1. “Touch of Gold” by Nike // 2005

Some of YouTube’s original hits have been taken down and re-uploaded over time, making it hard to exactly figure which ones from which year are the most popular. But this video—originally uploaded in 2005—is a good bet: The Nike commercial, centered on popular soccer star Ronaldinho, was the very first YouTube video to pass one million views.

2. “Evolution of Dance” by Judson Laipply // 2006

A perennial favorite on the viral video circuit, stand up comedian Judson Laipply’s “Evolution of Dance” first hit the video sharing site in 2006, where it quickly became the site’s most popular video. Racking up over 70 million views in just eight months, it was a long-time contender for top dog, and even though it no longer appears on even the top thirty list, it’s a long-time favorite. Laipply released a follow-up in 2009, and he promises a third video is still in the making.

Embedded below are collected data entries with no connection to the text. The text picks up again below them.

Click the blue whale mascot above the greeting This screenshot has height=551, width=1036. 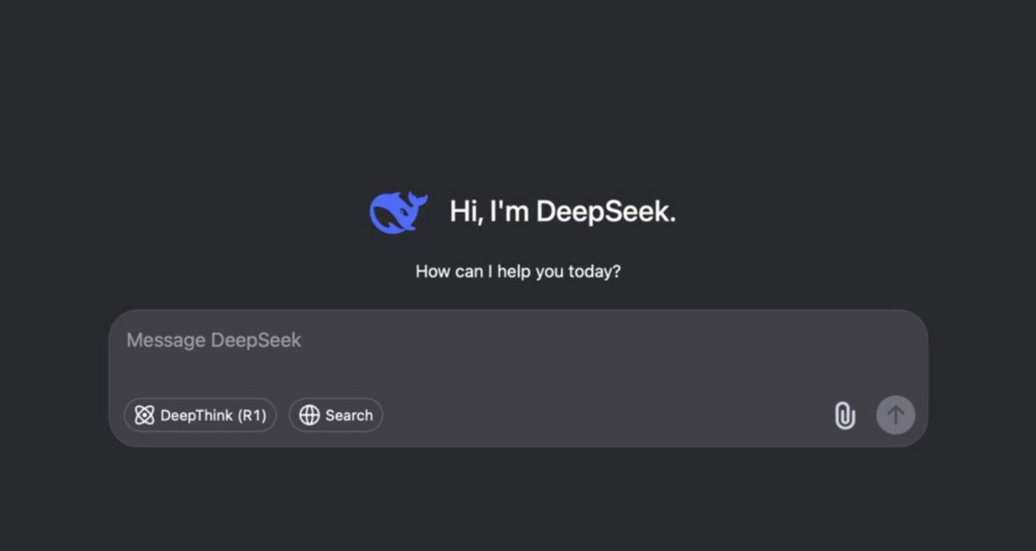coord(398,212)
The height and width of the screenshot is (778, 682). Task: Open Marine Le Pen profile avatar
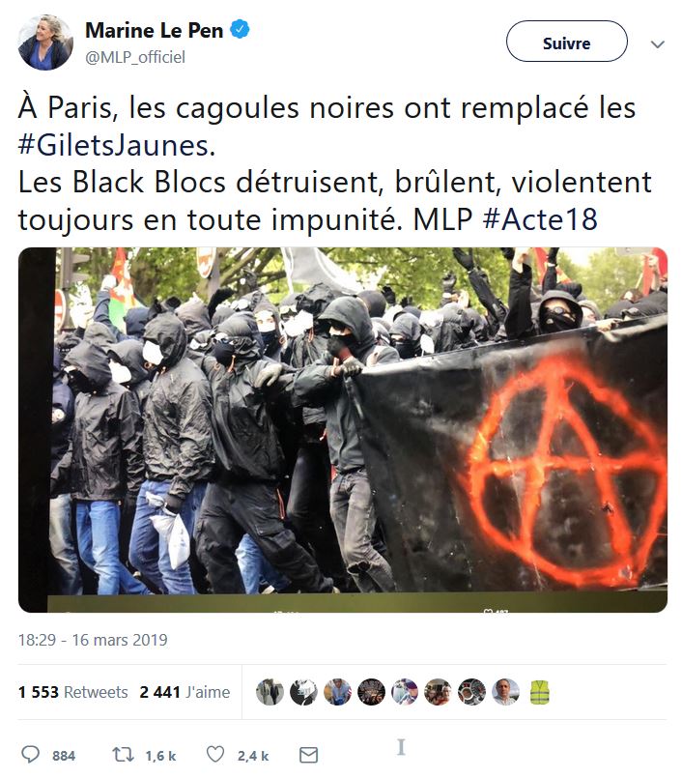click(x=45, y=43)
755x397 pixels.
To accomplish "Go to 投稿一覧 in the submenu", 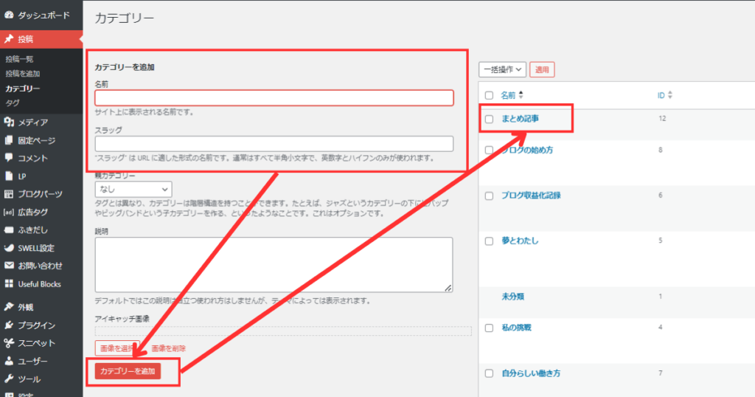I will 19,59.
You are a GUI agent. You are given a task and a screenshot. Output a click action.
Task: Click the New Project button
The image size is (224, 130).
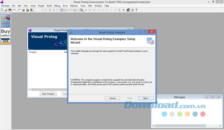tap(48, 94)
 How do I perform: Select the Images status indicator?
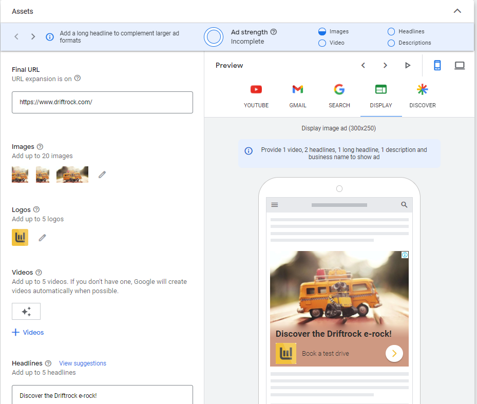[322, 31]
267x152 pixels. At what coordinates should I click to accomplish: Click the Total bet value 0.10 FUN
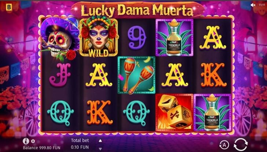pyautogui.click(x=80, y=147)
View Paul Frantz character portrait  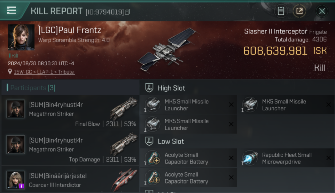[x=21, y=37]
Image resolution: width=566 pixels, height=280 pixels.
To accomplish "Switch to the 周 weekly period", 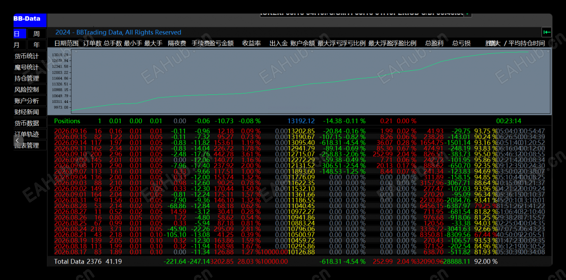I will [x=37, y=34].
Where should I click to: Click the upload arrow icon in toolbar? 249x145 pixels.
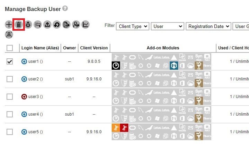tap(47, 25)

3. “Charlie bit my finger—again!” by Harry and Charlie Davies-Carr // 2007

The only non-music video to break the all-time top ten, the 56-second long video about inter-sibling finger-biting was, at one time, the number one video on the site. Originally posted on May 22, 2007, the video didn’t take the top spot until over two years later, when it pushed “Evolution of Dance” out of the way (perhaps with great grace and style?) in October of 2009. The video is—somehow—still the number five video on the site, and the channel that hosts it has nearly 300,000 subscribers.

4. “An Experiment” // 2008

If aliens came to Earth and wanted to understand viral videos, this is the clip to show them. A 24 second video of what appears to be the Coke and Mentos experiment got over 274 million views and is in the top 150 videos of all time. For comparison, Katy Perry (who we'll be seeing a lot more of in a bit) released "Hot and Cold" in 2008, which has managed a feeble 222 million views.

5. “Bad Romance” by Lady Gaga // 2009

This video—Gaga’s highest entry into the annals of YouTube popularity—was uploaded in November 2009, eventually pulling in over 614 million viewers (it’s currently seventeenth overall). It is also the only video on the site’s 30 most popular videos that is set at a Russian bathhouse and involves its protagonist killing someone, so points to Gaga for always going her own way.

6. “Baby” by Justin Bieber // 2010

Canadian pop sensation Justin Bieber was already well on his way to meteoric superstardom by the time the music video for “Baby” hit the Internet on February 19, 2010. With his debut album “My World 2.0” just a month away from release, the so-called “Beliebers” were already starting to assemble—they just needed something to really get behind. They found it in the bowling alley-set music video, a sweet ode to young teen love, with extra hair-tossing to spare. The video stayed number one on the site for over two years, until yet another pop video—“Gangnam Style”—usurped it, eventually earning nearly double its views.

7. “Party Rock Anthem” by LMFAO // 2011

The club banger earworm of the decade, trussed up with a surprisingly inventive music video. “Party Rock Anthem” the song may be about the good times, but “Party Rock Anthem” the music video somewhat oddly pulls from the horror film 28 Days Later for its inspiration. Party until you … die? Then keep partying? That’s actually the thrust of the entire video, as LMFAO members Redfoo and Sky Blu party so hard that they actually fall into a coma, only to wake up to a world that can only “shuffle” to their own hit single all day, every day. The video was released on March 8, 2011, and though it has yet to break a billion views (it hovers just under the 819 million mark), it’s still the number four most-viewed video on the site.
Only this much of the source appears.